Former Assistant Chief Immigration Judge Jennifer Peyton told the I-Team she was overseeing Chicago’s immigration court when the guidance was sent out.

“We were given guidance that when the department files these motions [to dismiss], we should not give them ten days for a response, we should adjudicate them right on the spot,” Peyton explained when asked about the guidance. “And so, in fact, in the last several months, there was ICE activity within our courtrooms.”

“The dismissals were being granted and the respondents were being let out in handcuffs,” Peyton told the I-Team.

The American Immigration Lawyers Association, an organization that offers independent legal guidance and analysis to immigration court judges and attorneys, told its members last month the “clandestine EOIR directive” appears to violate federal regulations and past immigration practices, as well as EOIR’s own public guidance issued a week after President Trump’s second inauguration.

In an emailed statement responding to the lawsuit, DHS Assistant Secretary Tricia McLaughlin said making arrests at immigration court is “common sense.”

“The ability of law enforcement to make arrests of criminal illegal aliens in courthouses is common sense,” McLaughlin said. “It conserves valuable law enforcement resources because they already know where a target will be.
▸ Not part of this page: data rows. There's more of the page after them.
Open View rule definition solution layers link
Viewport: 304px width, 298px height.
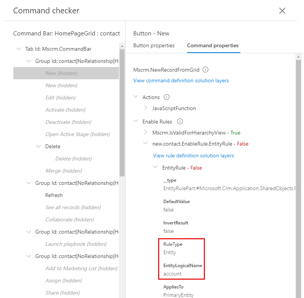[x=194, y=155]
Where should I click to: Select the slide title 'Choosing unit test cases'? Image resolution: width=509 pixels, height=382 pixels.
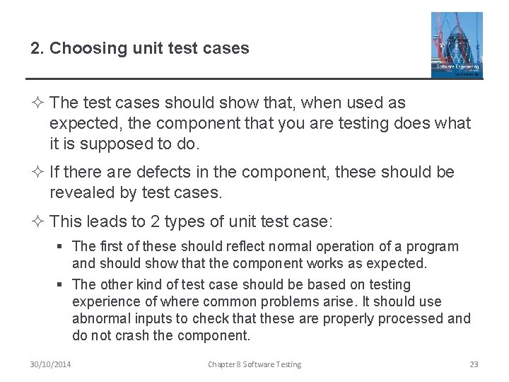(149, 48)
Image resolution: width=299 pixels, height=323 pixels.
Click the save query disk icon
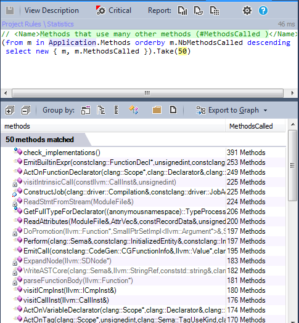[x=10, y=10]
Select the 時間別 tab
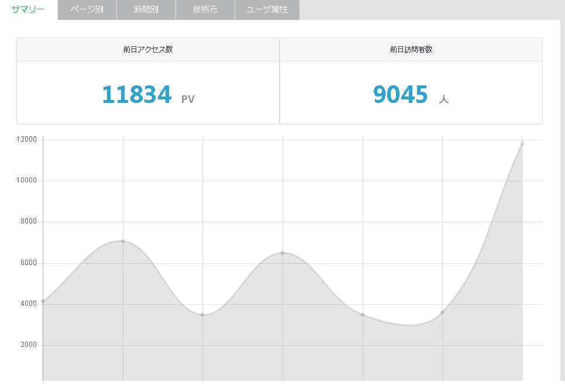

It is also safer for our officers and the community. These illegal aliens have gone through security and been screened to not have any weapons.”

“We aren’t some medieval kingdom, there are no legal sanctuaries where you can hide and avoid the consequences for breaking the law,” McLaughlin added, “Nothing in the constitution prohibits arresting a lawbreaker where you find them.”

Kristi Nelson is a former Chicago immigration court judge who resigned just before this guidance was issued. She believes the EOIR should not be telling judges how to adjudicate cases.

“I think it’s inappropriate to be telling a judge how to rule in any particular case,” Nelson said. “That’s not supposed to happen. I mean, we’re supposed to be, as an immigration judge, we’re supposed to be independent.”

Meanwhile, news of Judge Peyton’s firing has reached Congress.

As the I-Team previously reported, Judge Peyton was abruptly terminated from her position leading Chicago’s immigration court this past month after serving in the role for nearly nine years.

In her termination letter, shared with the I-Team, the Attorney General did not state a reason or cause for the dismissal.

A spokesperson for the EOIR would not comment on Peyton’s termination.

U.S. Senator Dick Durbin on Friday said he believes Peyton’s termination was in retaliation after she gave the member of Congress a tour of Chicago’s immigration courthouse.

“I think this kind of pressure on people who are making those decisions, to not even open the door for a member of Congress to observe a public event is shameful,” Durbin told ABC7. “And it tells you that something is going on there that they’re embarrassed about.”